Sunday, March 1, 2020

How lawyers collude to steal from insurance companies

Matokeo ya picha ya social insurance and sME
ABIUD OCHIENG
By ABIUD OCHIENG
More by this Author
Friday February 28 2020
Unscrupulous lawyers have been defrauding insurance companies of millions of shillings through fake claims.
As a result, the Law Society of Kenya (LSK) has disbarred a number of lawyers.
LSK President Allen Gichuhi said that under the Advocates Act, erring lawyers are prosecuted and still appear before the LSK disciplinary tribunal.
“If it’s found that some lawyers are involved in fraud, the disciplinary tribunal has the option of striking them off the roll of advocates or order them to refund the money,” Mr Gichuhi said.
He said that there is a backlog of cases and sometimes those filing complaints have to wait for long to get redress.
SERVICE WEEK
LSK plans a customer service week to help speed up clearing of pending matters,” Mr Gichuhi said.
Insurers have identified some of the strategies lawyers use to fleece the industry.
In 2017, insurance companies joined hands to form the Security and Fraud Investigators Committee (SFIC) to deal with swindling.
The committee groups UAP Old Mutual Group, Jubilee Insurance, Britam Insurance Company, CIC Insurance Group and AON Minet, among others.
The Association of Kenya Insurers (AKI), the insurers’ lobby, has accepted SFIC as one of its committees.
THIRD-PARTY CLAIMS
Most fraud is related to third-party claims. These are liability claims brought by persons allegedly injured or harmed by the insured. The insured is the first party, the insurer is the second party, and the claimant the third. These type of claims, lodged as fatalities or injuries, often end up being inflated.
Forgery often starts at the occurrence book (OB) register at police stations.
It is virtually impossible for an insurance company to challenge the authenticity of a police abstract, which is prepared using details contained in the OB.

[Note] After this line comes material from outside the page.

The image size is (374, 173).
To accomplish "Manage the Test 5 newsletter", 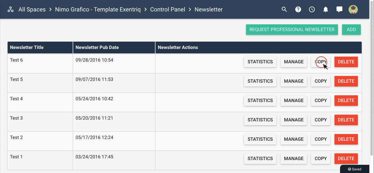I will coord(294,81).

Mr Kiplimo Kebenei, the SFIC chairman, said that individuals conspire with lawyers and police officers to alter details of police abstracts after accidents.
The advocate then issues a notice on intention to sue the insurer. The notice is often delivered to the insurer just a day before the expiry date. The insurer, therefore, does not have sufficient time to prepare a response.

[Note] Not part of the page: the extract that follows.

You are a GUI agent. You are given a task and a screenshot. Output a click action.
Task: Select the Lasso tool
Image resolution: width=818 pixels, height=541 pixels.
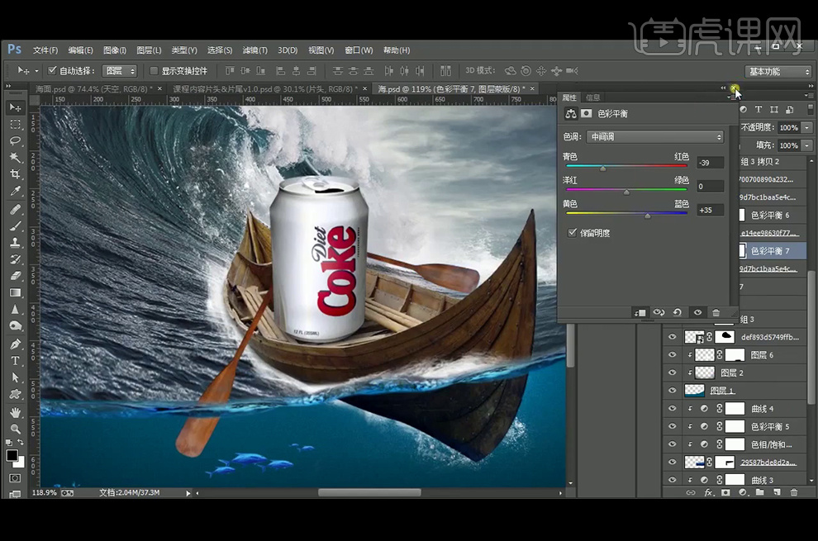(15, 141)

Some lawyers are not even known to the company and purport to represent employees in the firm.”
The lawyer, who often represents both genuine and fake claims, then goes to court.
The insurer is issued with summons to appear before court. The victims’ lawyer is quick to propose to the insurer’s lawyer an out-of-court settlement.
The victims’ advocate knows rates payable for different injuries, hence the claims are settled within set standards for particular injuries and disabilities.
A consent is then entered in court and adopted. Thereafter, delay in payment attracts interest at court rates. The scheme is made possible because in civil claims, the alleged injured persons are not necessarily required to appear in court.
The insurer then settles the claims with the victims’ lawyer.
The loot is then shared between the police who prepared the fake abstract, the lawyer representing non-existent clients, and perhaps the insurance company’s lawyer or officer who facilitated the quick payment of the claims.
Some lawyers file claims on behalf of employees allegedly injured at work.